Task:
Pull every line from the records that has the word "date" in it.

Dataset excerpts

↓↓↓

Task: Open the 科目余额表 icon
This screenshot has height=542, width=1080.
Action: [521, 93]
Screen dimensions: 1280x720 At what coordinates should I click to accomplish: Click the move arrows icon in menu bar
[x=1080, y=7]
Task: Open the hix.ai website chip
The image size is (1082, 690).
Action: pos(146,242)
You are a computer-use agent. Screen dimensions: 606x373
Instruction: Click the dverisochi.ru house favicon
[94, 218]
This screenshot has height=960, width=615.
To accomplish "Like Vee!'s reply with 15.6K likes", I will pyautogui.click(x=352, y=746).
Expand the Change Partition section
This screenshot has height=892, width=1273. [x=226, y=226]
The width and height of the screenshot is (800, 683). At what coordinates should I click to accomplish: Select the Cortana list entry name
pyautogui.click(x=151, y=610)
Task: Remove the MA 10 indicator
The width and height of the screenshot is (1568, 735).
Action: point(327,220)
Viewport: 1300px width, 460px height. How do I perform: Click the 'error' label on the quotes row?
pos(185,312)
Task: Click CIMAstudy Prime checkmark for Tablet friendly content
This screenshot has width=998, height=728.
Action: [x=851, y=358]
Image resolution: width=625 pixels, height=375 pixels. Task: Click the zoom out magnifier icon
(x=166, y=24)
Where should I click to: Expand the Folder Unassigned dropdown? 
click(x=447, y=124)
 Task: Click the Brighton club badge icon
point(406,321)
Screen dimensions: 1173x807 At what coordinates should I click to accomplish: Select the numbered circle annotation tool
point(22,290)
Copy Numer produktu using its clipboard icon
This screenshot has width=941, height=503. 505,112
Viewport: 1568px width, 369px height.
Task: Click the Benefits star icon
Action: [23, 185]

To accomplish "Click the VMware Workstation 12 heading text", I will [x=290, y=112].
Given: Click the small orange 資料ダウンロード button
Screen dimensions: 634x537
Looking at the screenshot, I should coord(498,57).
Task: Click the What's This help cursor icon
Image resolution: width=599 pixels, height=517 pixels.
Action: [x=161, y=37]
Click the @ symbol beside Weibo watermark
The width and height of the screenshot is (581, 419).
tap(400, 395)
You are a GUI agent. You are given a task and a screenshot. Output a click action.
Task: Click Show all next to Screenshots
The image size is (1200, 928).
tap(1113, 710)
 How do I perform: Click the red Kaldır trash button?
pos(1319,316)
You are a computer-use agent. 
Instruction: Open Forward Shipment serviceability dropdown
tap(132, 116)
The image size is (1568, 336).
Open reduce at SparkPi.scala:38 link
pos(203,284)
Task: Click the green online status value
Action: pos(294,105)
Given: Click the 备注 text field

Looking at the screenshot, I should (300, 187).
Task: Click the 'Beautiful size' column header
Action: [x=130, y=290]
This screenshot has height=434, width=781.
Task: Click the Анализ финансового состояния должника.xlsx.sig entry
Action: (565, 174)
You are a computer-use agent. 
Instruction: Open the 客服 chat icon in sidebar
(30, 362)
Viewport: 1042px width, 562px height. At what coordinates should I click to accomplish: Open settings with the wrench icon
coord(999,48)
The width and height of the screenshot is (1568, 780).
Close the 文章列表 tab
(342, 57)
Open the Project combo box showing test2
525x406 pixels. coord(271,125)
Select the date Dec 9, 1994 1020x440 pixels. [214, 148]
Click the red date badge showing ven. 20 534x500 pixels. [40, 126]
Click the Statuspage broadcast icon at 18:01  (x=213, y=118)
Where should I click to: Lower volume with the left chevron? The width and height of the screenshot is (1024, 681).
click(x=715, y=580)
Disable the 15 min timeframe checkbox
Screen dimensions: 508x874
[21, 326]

↑↑↑

Output of the exercise:
Select the date Dec 9, 1994 1020x440 pixels. [214, 148]
Click the red date badge showing ven. 20 534x500 pixels. [40, 126]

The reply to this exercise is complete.